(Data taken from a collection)
=====

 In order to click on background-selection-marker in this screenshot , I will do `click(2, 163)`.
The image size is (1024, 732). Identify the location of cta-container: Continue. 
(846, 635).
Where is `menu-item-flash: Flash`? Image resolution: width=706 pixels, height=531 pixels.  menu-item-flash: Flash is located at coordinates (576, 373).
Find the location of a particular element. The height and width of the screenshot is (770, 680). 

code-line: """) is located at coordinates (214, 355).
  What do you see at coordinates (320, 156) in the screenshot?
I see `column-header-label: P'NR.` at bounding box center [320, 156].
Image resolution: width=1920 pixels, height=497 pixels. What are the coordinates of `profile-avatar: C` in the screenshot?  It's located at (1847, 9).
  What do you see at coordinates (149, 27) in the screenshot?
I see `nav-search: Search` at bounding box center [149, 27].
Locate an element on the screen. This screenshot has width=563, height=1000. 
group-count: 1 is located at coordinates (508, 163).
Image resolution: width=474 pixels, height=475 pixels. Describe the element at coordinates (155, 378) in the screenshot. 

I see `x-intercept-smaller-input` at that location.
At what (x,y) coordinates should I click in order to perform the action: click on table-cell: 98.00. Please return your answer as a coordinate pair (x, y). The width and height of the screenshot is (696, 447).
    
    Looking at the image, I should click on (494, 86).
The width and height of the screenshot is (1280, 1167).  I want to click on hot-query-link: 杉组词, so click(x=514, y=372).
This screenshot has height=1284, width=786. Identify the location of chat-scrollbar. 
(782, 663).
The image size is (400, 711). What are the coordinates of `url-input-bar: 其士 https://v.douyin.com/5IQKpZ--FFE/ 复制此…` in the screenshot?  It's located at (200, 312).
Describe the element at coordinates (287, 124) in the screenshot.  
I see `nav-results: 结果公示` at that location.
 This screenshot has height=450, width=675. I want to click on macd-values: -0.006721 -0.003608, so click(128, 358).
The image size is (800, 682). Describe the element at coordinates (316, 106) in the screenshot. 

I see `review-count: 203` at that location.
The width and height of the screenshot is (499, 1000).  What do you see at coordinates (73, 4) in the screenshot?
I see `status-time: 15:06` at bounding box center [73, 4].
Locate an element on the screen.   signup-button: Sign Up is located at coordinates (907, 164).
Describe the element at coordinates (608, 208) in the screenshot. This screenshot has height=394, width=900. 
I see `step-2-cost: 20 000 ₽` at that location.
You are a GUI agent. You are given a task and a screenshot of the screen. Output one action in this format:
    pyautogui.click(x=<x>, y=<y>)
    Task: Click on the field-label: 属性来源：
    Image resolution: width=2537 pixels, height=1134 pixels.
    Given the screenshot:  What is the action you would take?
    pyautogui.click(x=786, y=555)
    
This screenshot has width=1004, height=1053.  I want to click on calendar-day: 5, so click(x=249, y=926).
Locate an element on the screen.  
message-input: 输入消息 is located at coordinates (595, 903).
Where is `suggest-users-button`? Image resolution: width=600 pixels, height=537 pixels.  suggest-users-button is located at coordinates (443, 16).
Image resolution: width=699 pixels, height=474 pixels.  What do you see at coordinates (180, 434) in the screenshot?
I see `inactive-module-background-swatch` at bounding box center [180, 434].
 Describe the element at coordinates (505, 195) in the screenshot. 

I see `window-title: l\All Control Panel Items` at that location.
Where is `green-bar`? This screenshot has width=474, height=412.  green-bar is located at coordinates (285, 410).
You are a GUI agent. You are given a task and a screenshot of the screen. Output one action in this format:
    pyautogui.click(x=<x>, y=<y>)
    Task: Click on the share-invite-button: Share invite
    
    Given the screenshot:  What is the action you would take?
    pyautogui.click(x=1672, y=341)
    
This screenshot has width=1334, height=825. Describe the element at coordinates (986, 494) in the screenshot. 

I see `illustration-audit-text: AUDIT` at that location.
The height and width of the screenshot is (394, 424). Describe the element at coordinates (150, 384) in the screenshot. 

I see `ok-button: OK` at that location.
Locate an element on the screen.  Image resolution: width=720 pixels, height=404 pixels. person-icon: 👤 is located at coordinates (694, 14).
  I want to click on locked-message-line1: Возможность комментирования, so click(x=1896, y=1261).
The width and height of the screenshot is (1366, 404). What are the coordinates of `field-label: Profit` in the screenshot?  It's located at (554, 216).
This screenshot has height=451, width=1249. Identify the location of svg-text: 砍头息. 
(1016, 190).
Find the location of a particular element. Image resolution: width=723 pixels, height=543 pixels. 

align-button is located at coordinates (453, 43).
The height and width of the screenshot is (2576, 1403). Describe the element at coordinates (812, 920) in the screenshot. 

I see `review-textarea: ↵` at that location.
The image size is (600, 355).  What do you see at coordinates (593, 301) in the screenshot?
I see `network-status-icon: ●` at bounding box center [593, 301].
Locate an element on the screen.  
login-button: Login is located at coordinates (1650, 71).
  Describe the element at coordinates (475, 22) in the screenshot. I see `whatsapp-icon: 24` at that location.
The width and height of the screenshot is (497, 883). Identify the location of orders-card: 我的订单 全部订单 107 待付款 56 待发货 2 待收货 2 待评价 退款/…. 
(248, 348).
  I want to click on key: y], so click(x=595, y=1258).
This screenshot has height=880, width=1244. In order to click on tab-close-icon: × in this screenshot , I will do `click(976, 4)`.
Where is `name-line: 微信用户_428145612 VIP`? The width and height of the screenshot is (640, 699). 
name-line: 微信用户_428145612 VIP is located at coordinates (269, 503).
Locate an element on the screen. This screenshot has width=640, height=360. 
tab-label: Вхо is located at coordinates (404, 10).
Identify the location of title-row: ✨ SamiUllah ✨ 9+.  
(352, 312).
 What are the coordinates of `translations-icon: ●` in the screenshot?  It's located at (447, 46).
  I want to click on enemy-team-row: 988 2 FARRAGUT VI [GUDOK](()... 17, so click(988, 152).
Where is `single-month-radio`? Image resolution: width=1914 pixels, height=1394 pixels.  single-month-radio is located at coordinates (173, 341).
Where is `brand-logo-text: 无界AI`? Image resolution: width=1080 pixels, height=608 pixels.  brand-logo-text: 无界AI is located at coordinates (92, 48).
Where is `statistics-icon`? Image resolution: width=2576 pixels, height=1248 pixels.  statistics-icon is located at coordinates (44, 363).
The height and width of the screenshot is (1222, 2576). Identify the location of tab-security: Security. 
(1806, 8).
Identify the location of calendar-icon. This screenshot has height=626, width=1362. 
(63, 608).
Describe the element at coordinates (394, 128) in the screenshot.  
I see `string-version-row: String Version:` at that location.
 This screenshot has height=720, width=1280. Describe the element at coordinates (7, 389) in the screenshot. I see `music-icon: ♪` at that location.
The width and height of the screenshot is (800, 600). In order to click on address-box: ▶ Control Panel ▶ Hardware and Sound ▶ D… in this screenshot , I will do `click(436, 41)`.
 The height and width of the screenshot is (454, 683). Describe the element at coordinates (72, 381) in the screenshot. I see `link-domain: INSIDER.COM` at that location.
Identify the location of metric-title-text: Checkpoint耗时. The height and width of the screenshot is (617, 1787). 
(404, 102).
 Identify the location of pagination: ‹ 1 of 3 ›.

=====

WHAT YOU HAVE TO DO → Render the rows above as a Markdown table with two columns: Num, holding a running number, and Row, holding each line. Leave out blank lines.

RESPONSE TO THE EXERCISE →
| Num | Row |
|---|---|
| 1 |  In order to click on background-selection-marker in this screenshot , I will do `click(2, 163)`. |
| 2 | The image size is (1024, 732). Identify the location of cta-container: Continue.  |
| 3 | (846, 635). |
| 4 | Where is `menu-item-flash: Flash`? Image resolution: width=706 pixels, height=531 pixels.  menu-item-flash: Flash is located at coordinates (576, 373). |
| 5 | Find the location of a particular element. The height and width of the screenshot is (770, 680).  |
| 6 | code-line: """) is located at coordinates (214, 355). |
| 7 |   What do you see at coordinates (320, 156) in the screenshot? |
| 8 | I see `column-header-label: P'NR.` at bounding box center [320, 156]. |
| 9 | Image resolution: width=1920 pixels, height=497 pixels. What are the coordinates of `profile-avatar: C` in the screenshot?  It's located at (1847, 9). |
| 10 |   What do you see at coordinates (149, 27) in the screenshot? |
| 11 | I see `nav-search: Search` at bounding box center [149, 27]. |
| 12 | Locate an element on the screen. This screenshot has width=563, height=1000.  |
| 13 | group-count: 1 is located at coordinates (508, 163). |
| 14 | Image resolution: width=474 pixels, height=475 pixels. Describe the element at coordinates (155, 378) in the screenshot.  |
| 15 | I see `x-intercept-smaller-input` at that location. |
| 16 | At what (x,y) coordinates should I click in order to perform the action: click on table-cell: 98.00. Please return your answer as a coordinate pair (x, y). The width and height of the screenshot is (696, 447). |
| 17 |     Looking at the image, I should click on (494, 86). |
| 18 | The width and height of the screenshot is (1280, 1167).  I want to click on hot-query-link: 杉组词, so click(x=514, y=372). |
| 19 | This screenshot has height=1284, width=786. Identify the location of chat-scrollbar.  |
| 20 | (782, 663). |
| 21 | The image size is (400, 711). What are the coordinates of `url-input-bar: 其士 https://v.douyin.com/5IQKpZ--FFE/ 复制此…` in the screenshot?  It's located at (200, 312). |
| 22 | Describe the element at coordinates (287, 124) in the screenshot.   |
| 23 | I see `nav-results: 结果公示` at that location. |
| 24 |  This screenshot has height=450, width=675. I want to click on macd-values: -0.006721 -0.003608, so click(128, 358). |
| 25 | The image size is (800, 682). Describe the element at coordinates (316, 106) in the screenshot.  |
| 26 | I see `review-count: 203` at that location. |
| 27 | The width and height of the screenshot is (499, 1000).  What do you see at coordinates (73, 4) in the screenshot? |
| 28 | I see `status-time: 15:06` at bounding box center [73, 4]. |
| 29 | Locate an element on the screen.   signup-button: Sign Up is located at coordinates (907, 164). |
| 30 | Describe the element at coordinates (608, 208) in the screenshot. This screenshot has height=394, width=900.  |
| 31 | I see `step-2-cost: 20 000 ₽` at that location. |
| 32 | You are a GUI agent. You are given a task and a screenshot of the screen. Output one action in this format: |
| 33 |     pyautogui.click(x=<x>, y=<y>) |
| 34 |     Task: Click on the field-label: 属性来源： |
| 35 |     Image resolution: width=2537 pixels, height=1134 pixels. |
| 36 |     Given the screenshot:  What is the action you would take? |
| 37 |     pyautogui.click(x=786, y=555) |
| 38 | This screenshot has width=1004, height=1053.  I want to click on calendar-day: 5, so click(x=249, y=926). |
| 39 | Locate an element on the screen.   |
| 40 | message-input: 输入消息 is located at coordinates (595, 903). |
| 41 | Where is `suggest-users-button`? Image resolution: width=600 pixels, height=537 pixels.  suggest-users-button is located at coordinates (443, 16). |
| 42 | Image resolution: width=699 pixels, height=474 pixels.  What do you see at coordinates (180, 434) in the screenshot? |
| 43 | I see `inactive-module-background-swatch` at bounding box center [180, 434]. |
| 44 |  Describe the element at coordinates (505, 195) in the screenshot.  |
| 45 | I see `window-title: l\All Control Panel Items` at that location. |
| 46 | Where is `green-bar`? This screenshot has width=474, height=412.  green-bar is located at coordinates (285, 410). |
| 47 | You are a GUI agent. You are given a task and a screenshot of the screen. Output one action in this format: |
| 48 |     pyautogui.click(x=<x>, y=<y>) |
| 49 |     Task: Click on the share-invite-button: Share invite |
| 50 |     Given the screenshot:  What is the action you would take? |
| 51 |     pyautogui.click(x=1672, y=341) |
| 52 | This screenshot has width=1334, height=825. Describe the element at coordinates (986, 494) in the screenshot.  |
| 53 | I see `illustration-audit-text: AUDIT` at that location. |
| 54 | The height and width of the screenshot is (394, 424). Describe the element at coordinates (150, 384) in the screenshot.  |
| 55 | I see `ok-button: OK` at that location. |
| 56 | Locate an element on the screen.  Image resolution: width=720 pixels, height=404 pixels. person-icon: 👤 is located at coordinates (694, 14). |
| 57 |   I want to click on locked-message-line1: Возможность комментирования, so click(x=1896, y=1261). |
| 58 | The width and height of the screenshot is (1366, 404). What are the coordinates of `field-label: Profit` in the screenshot?  It's located at (554, 216). |
| 59 | This screenshot has height=451, width=1249. Identify the location of svg-text: 砍头息.  |
| 60 | (1016, 190). |
| 61 | Find the location of a particular element. Image resolution: width=723 pixels, height=543 pixels.  |
| 62 | align-button is located at coordinates (453, 43). |
| 63 | The height and width of the screenshot is (2576, 1403). Describe the element at coordinates (812, 920) in the screenshot.  |
| 64 | I see `review-textarea: ↵` at that location. |
| 65 | The image size is (600, 355).  What do you see at coordinates (593, 301) in the screenshot? |
| 66 | I see `network-status-icon: ●` at bounding box center [593, 301]. |
| 67 | Locate an element on the screen.   |
| 68 | login-button: Login is located at coordinates (1650, 71). |
| 69 |   Describe the element at coordinates (475, 22) in the screenshot. I see `whatsapp-icon: 24` at that location. |
| 70 | The width and height of the screenshot is (497, 883). Identify the location of orders-card: 我的订单 全部订单 107 待付款 56 待发货 2 待收货 2 待评价 退款/….  |
| 71 | (248, 348). |
| 72 |   I want to click on key: y], so click(x=595, y=1258). |
| 73 | This screenshot has height=880, width=1244. In order to click on tab-close-icon: × in this screenshot , I will do `click(976, 4)`. |
| 74 | Where is `name-line: 微信用户_428145612 VIP`? The width and height of the screenshot is (640, 699).  |
| 75 | name-line: 微信用户_428145612 VIP is located at coordinates (269, 503). |
| 76 | Locate an element on the screen. This screenshot has width=640, height=360.  |
| 77 | tab-label: Вхо is located at coordinates (404, 10). |
| 78 | Identify the location of title-row: ✨ SamiUllah ✨ 9+.   |
| 79 | (352, 312). |
| 80 |  What are the coordinates of `translations-icon: ●` in the screenshot?  It's located at (447, 46). |
| 81 |   I want to click on enemy-team-row: 988 2 FARRAGUT VI [GUDOK](()... 17, so click(988, 152). |
| 82 | Where is `single-month-radio`? Image resolution: width=1914 pixels, height=1394 pixels.  single-month-radio is located at coordinates (173, 341). |
| 83 | Where is `brand-logo-text: 无界AI`? Image resolution: width=1080 pixels, height=608 pixels.  brand-logo-text: 无界AI is located at coordinates (92, 48). |
| 84 | Where is `statistics-icon`? Image resolution: width=2576 pixels, height=1248 pixels.  statistics-icon is located at coordinates (44, 363). |
| 85 | The height and width of the screenshot is (1222, 2576). Identify the location of tab-security: Security.  |
| 86 | (1806, 8). |
| 87 | Identify the location of calendar-icon. This screenshot has height=626, width=1362.  |
| 88 | (63, 608). |
| 89 | Describe the element at coordinates (394, 128) in the screenshot.   |
| 90 | I see `string-version-row: String Version:` at that location. |
| 91 |  This screenshot has height=720, width=1280. Describe the element at coordinates (7, 389) in the screenshot. I see `music-icon: ♪` at that location. |
| 92 | The width and height of the screenshot is (800, 600). In order to click on address-box: ▶ Control Panel ▶ Hardware and Sound ▶ D… in this screenshot , I will do `click(436, 41)`. |
| 93 |  The height and width of the screenshot is (454, 683). Describe the element at coordinates (72, 381) in the screenshot. I see `link-domain: INSIDER.COM` at that location. |
| 94 | Identify the location of metric-title-text: Checkpoint耗时. The height and width of the screenshot is (617, 1787).  |
| 95 | (404, 102). |
| 96 |  Identify the location of pagination: ‹ 1 of 3 ›. |